В конце семидесятых каждое утро Ошо проводил спонтанные дискурсы. Впрочем, они всегда были спонтанными. Не понимаю, почему ни один журналист никогда не обращал внимания на этот факт. В восемь утра Ошо входил в аудиторию и говорил в течение примерно часа или полутора. Однажды он признался, что даже сам не знает, что скажет в следующий момент, и что слушает свою речь так же, как и мы. Его слова записывали и превращали в книги. Таких книг он «наговорил» около семисот.
В эти годы (1975–1981) вокруг Ошо было много молодых, таких же, как я, «детей цветов»{ Хиппи. –
Для меня так и осталось загадкой, каким образом какая-то наша внутренняя часть всегда знает, что происходит.
Тогда у Ошо начались сильные боли в спине. К нему вызвали врача из Англии. Тот приехал, но ничем не смог помочь Ошо. Боли в спине у него продолжались, и он не мог проводить дискурсы и даршаны в течение нескольких недель. Это было началом его трехлетнего молчания.

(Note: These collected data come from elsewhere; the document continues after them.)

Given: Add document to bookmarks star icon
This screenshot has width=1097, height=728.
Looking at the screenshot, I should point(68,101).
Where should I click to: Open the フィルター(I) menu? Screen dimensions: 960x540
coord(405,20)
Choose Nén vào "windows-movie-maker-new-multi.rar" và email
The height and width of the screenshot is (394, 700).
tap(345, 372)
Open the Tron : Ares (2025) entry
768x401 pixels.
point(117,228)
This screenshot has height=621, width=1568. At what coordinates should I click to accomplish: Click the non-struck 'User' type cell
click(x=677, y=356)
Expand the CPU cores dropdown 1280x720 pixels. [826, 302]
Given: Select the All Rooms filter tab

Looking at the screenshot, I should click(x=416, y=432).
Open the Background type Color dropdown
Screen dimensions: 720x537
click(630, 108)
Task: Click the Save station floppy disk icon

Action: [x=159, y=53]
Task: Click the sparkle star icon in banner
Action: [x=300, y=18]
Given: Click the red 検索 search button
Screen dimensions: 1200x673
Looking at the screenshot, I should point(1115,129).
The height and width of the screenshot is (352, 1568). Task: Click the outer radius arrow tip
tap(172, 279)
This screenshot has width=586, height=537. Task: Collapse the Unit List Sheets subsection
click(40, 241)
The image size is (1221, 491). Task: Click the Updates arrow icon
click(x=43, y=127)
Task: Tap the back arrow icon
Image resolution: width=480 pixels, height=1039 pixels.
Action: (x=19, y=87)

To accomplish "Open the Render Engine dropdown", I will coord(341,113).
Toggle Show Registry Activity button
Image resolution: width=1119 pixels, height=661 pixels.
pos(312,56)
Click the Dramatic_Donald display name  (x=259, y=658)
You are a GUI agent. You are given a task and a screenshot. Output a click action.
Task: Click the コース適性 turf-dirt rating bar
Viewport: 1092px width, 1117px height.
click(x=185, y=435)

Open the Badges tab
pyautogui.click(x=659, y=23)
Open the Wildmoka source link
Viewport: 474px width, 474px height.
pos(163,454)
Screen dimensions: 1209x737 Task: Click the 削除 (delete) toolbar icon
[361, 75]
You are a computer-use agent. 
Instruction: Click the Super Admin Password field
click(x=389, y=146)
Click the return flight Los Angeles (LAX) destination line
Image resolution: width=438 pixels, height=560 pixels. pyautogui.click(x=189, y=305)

Когда Ошо вновь смог двигаться, он стал приходить к нам каждое утро, и мы просто сидели вместе, слушая прекрасную музыку. Многие вспоминают, что музыка звучала чудесная, и то было особое время в их жизни. Но только не для меня. Мне было страшно. Меня переполняли смутные предчувствия, что вот-вот случится что-то ужасное.
И оно случилось.
Ошо уехал в Америку.
Глава 5
США – замок
1 июня 1981 года, Нью-Йорк.
Ошо уезжал из Индии вместе с двадцатью саньясинами. Желая попрощаться с Мастером, ученики образовали своего рода «коридор» через весь ашрам – от порога его комнаты до самой машины. Они стояли в тишине, сложив руки в намасте. Ошо сел в «мерседес» вместе с Вивек и доктором Девараджем.
Вивек, которая своей детской непосредственностью иногда скрывала силу характера и умение справляться с любой ситуацией, и Деварадж – высокий, элегантный и седой, – вместе они составляли интересную пару.
Я уехала через час после них. Никогда еще так ясно я не ощущала присутствие смерти. Мне казалось, что община умирает. В каком-то смысле так оно и было, потому что впоследствии она сильно изменилась и уже никогда не была прежней. Да она и не могла бы стать прежней. В общине мы ощущали единство, мы были единой энергией, единым организмом. Во время даршанов и медитаций мы составляли одно большое целое. А жизнь разбросала нас по всему миру, и меня это сильно расстраивало. Но, вероятно, мой путь должен был состоять не только из блаженного медитирования в магической обстановке, свободных нарядов и отсутствия интереса к тому, что творится в остальном мире. Моему внутреннему алмазу нужна была огранка. Огранка эта оказалась похожей на хирургическую операцию.
В самолете компании «Пан Американ» Ошо, Деварадж, Вивек, повара из ашрама и уборщица Нирупа расположились на верхнем этаже в салоне первого класса. Впервые за долгое время Ошо лишился почти стерильных условий, которые были для него созданы в Пуне. В надежде уменьшить запах парфюмерии и сигарет, оставшийся от прежних пассажиров, мы сделали все, что было в наших силах, старательно вычистив салон и положив на сидения белые покрывала.
Было странно видеть Ошо в самолете, да еще летящим не куда-нибудь, а в Америку. Из всех возможных мест он выбрал именно эту страну. Я испытывала смешанные чувства. Было очень интересно, что ожидает нас впереди, и в то же время грустно расставаться с друзьями и с моей любимой Индией. Два брата, которые учили нас в Пуне карате, оказались фотографами. Они бегали с одного этажа на другой, сообщая нам невероятные новости относительно того, что происходило наверху: например, что Ошо пьет шампанское. По крайней мере, держит в руке бокал.
Шила тоже была с нами – она должна была стать секретарем Ошо во время его пребывания в Америке. Оскорбив одного из стюардов, она переключилась на стюардессу. В считанные минуты вся команда, обслуживающая салон второго класса, превратилась в наших врагов. Шила попыталась объяснить, что не хотела никого оскорбить, назвав стюарда евреем, что она замужем за евреем, да и сама тоже еврейка… но поздно. Ее грубое обращение сделало свое дело. Меня поведение Шилы не удивило. Она была неграненым алмазом. Зная Ошо и то, как он взаимодействует с людьми, я понимала, что он видит самую суть человека и не обращает внимания на его личность. Он видит наш потенциал, нашего внутреннего будду, и верит в наши высшие способности. Я часто слышала, как он говорил: «Я доверяю своей любви. Я верю, что моя любовь способна вас преобразить».